The Company is in process of liquidating the trust account and redeeming the Public Shares. The proceeds of the trust account are now held in a trust operating account at Citibank, N.A, for the purpose of disbursement to the holders of the Public Shares. Record holders will receive their pro rata portion of the proceeds of the trust account by delivering their Public Shares to Continental Stock Transfer & Trust Company, the Company’s transfer agent.
The board of directors of the Company intends to seek to amend the Charter to remove the obligation to liquidate and dissolve the Company, such that the Company may remain listed on the OTC Markets and allow it to seek alternative opportunities, including potentially a merger, capital stock exchange, asset acquisition, stock purchase, reorganization or similar business combination with one or more businesses.
On December 14, 2024, the Company entered into an amended and restated agreement and plan of merger (as it may be amended, supplemented, or otherwise modified from time to time, the “A&R Merger Agreement II”), by and among the Company, Purchaser, Merger Sub, the Principal Shareholders, and Bamboo Mart, pursuant to which (a) the Company will be merged with and into Purchaser (the “Reincorporation Merger”), with Purchaser surviving the Reincorporation Merger, and (b) Merger Sub will be merged with and into Bamboo Mart (the “Acquisition Merger”), with Bamboo Mart surviving the Acquisition Merger as a direct wholly owned subsidiary of Purchaser (collectively, the “Proposed Business Combination”). Following the Proposed Business Combination, Purchaser will be a publicly traded company. The closing of the Proposed Business Combination shall occur no later than June 16, 2025.

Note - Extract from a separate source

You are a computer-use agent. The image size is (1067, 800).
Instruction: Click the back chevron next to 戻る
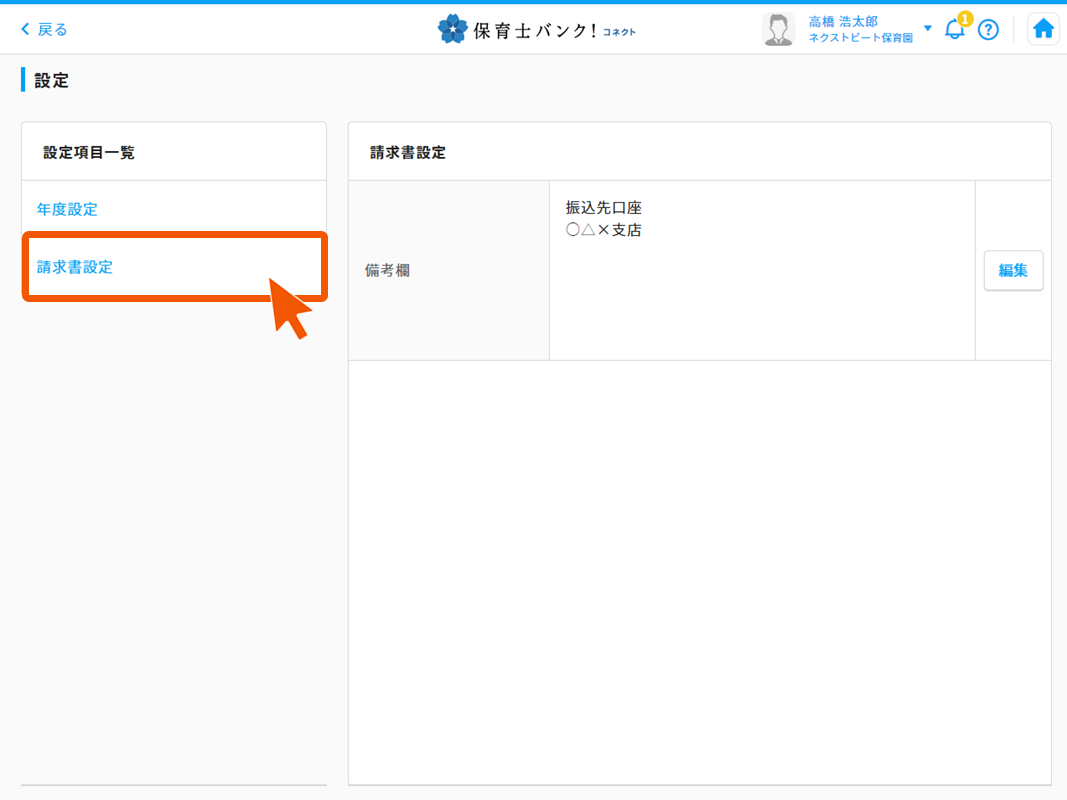click(25, 29)
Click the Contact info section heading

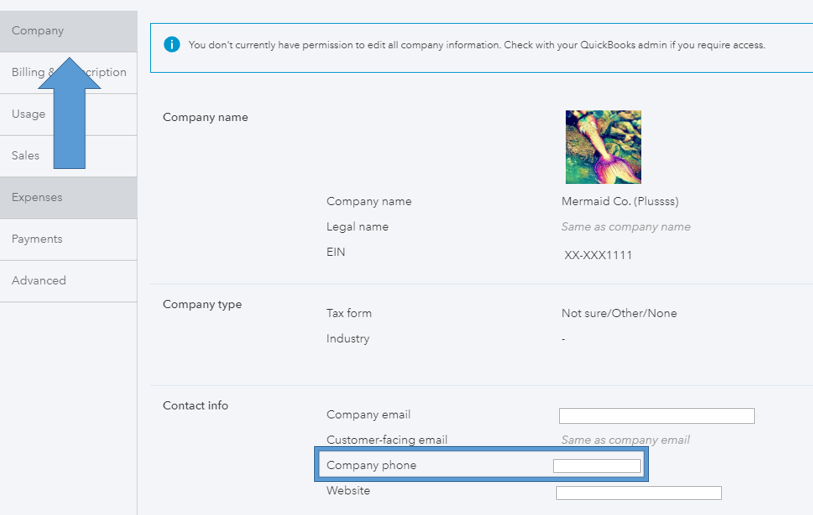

On May 9, 2025, the Company entered into an amended and restated agreement and plan of merger (as it may be amended, supplemented, or otherwise modified from time to time, the “A&R Merger Agreement III”), by and among the Company, Purchaser, Merger Sub, the Principal Shareholders, and Bamboo Mart, pursuant to which (a) the Company will be merged with and into Purchaser (the “Reincorporation Merger”), with Purchaser surviving the Reincorporation Merger, and (b) Merger Sub will be merged with and into Bamboo Mart (the “Acquisition Merger”), with Bamboo Mart surviving the Acquisition Merger as a direct wholly owned subsidiary of Purchaser (collectively, the “Proposed Business Combination”). Following the Proposed Business Combination, Purchaser will be a publicly traded company. The closing of the Proposed Business Combination shall occur no later than September 30, 2025. On May 16, 2025, the Company failed to properly extend the business combination period to June 16, 2025, as it did not deposit $50,000 to the trust account in order to extend the date by which it must consummate an initial business combination (the “Termination Date”) to beyond May 16, 2025. The Company is in process of liquidating the trust account and redeeming the Public Shares and the Business Combination is terminated.
As of March 31, 2025 and June 30, 2024, there were $2,240,000 and $1,790,000 outstanding under the Extension Loans.